WHAT YOU NEED TO DO
Copy out and return the lines from the one holding "You are a computer-use agent. Image" to the end of the listing below, both included, omitting the pictures.

§ §

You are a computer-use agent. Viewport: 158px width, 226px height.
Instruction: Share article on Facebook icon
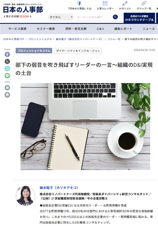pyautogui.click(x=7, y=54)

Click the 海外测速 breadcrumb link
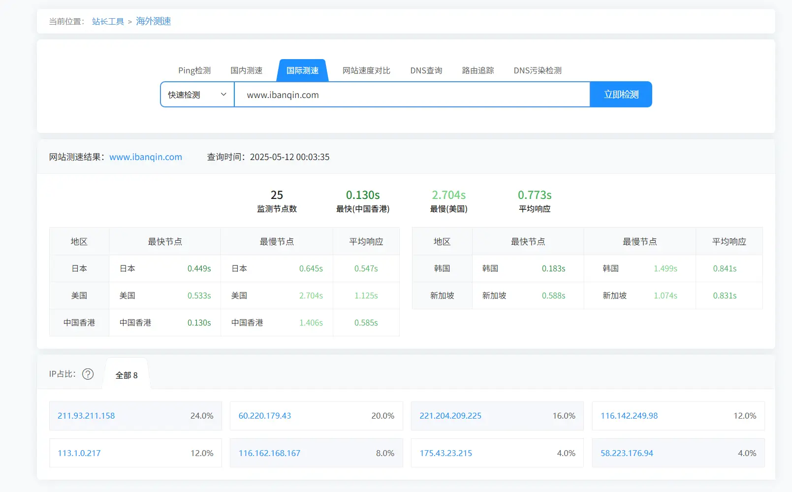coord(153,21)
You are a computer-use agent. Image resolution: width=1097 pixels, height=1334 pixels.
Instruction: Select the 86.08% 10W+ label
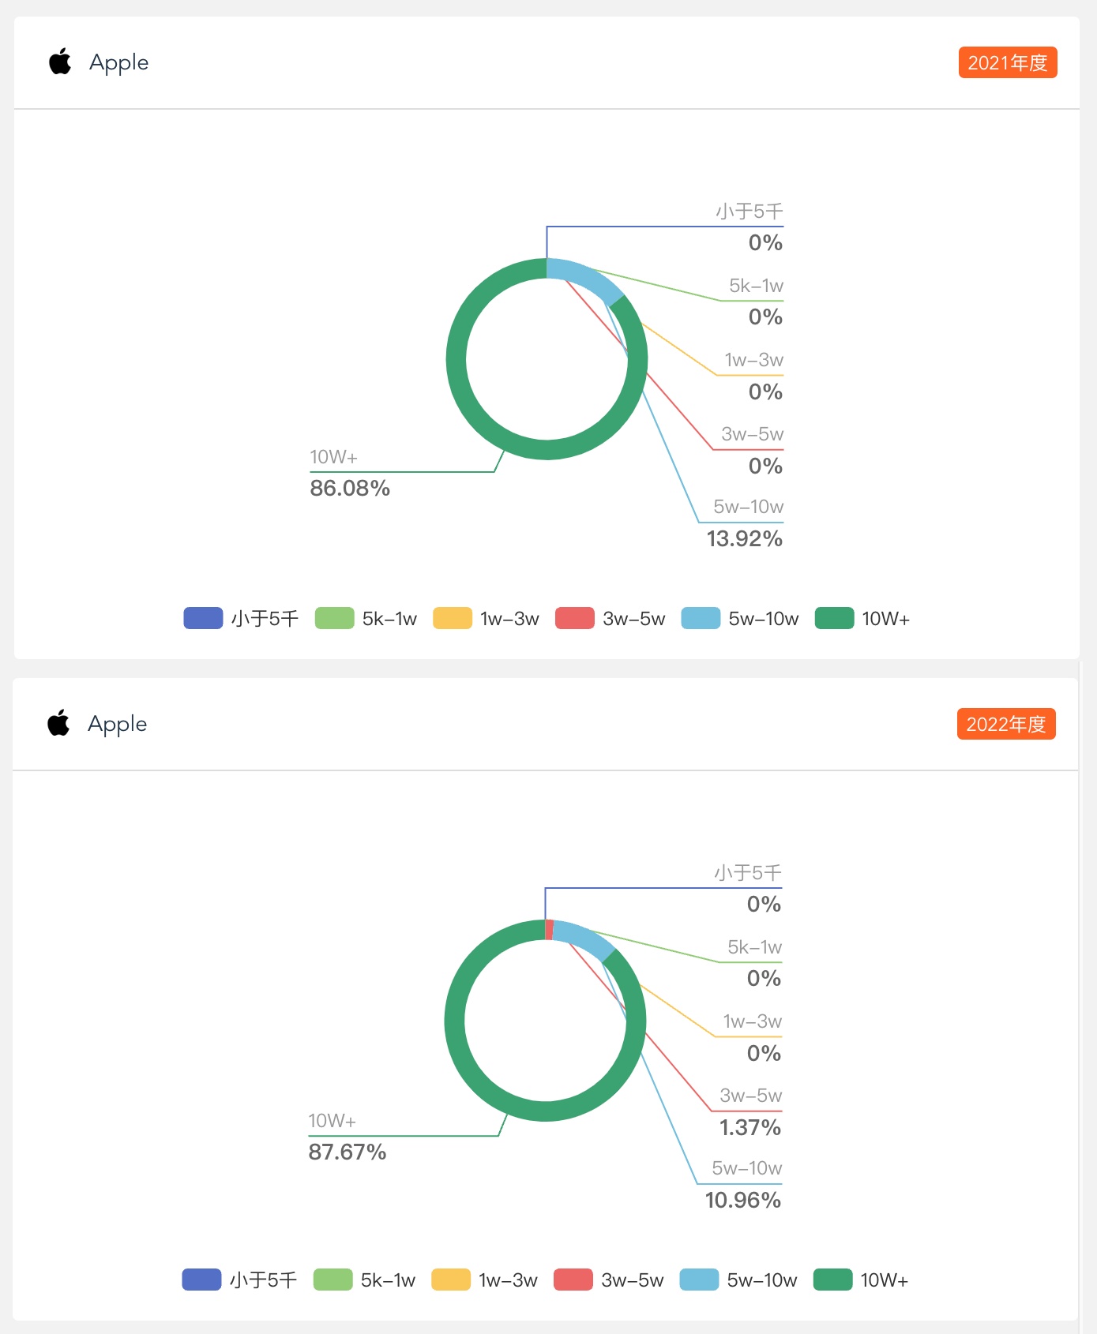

§ §

COMPLETED TASK
You are a computer-use agent. Image resolution: width=1097 pixels, height=1334 pixels.
Instruction: Select the 86.08% 10W+ label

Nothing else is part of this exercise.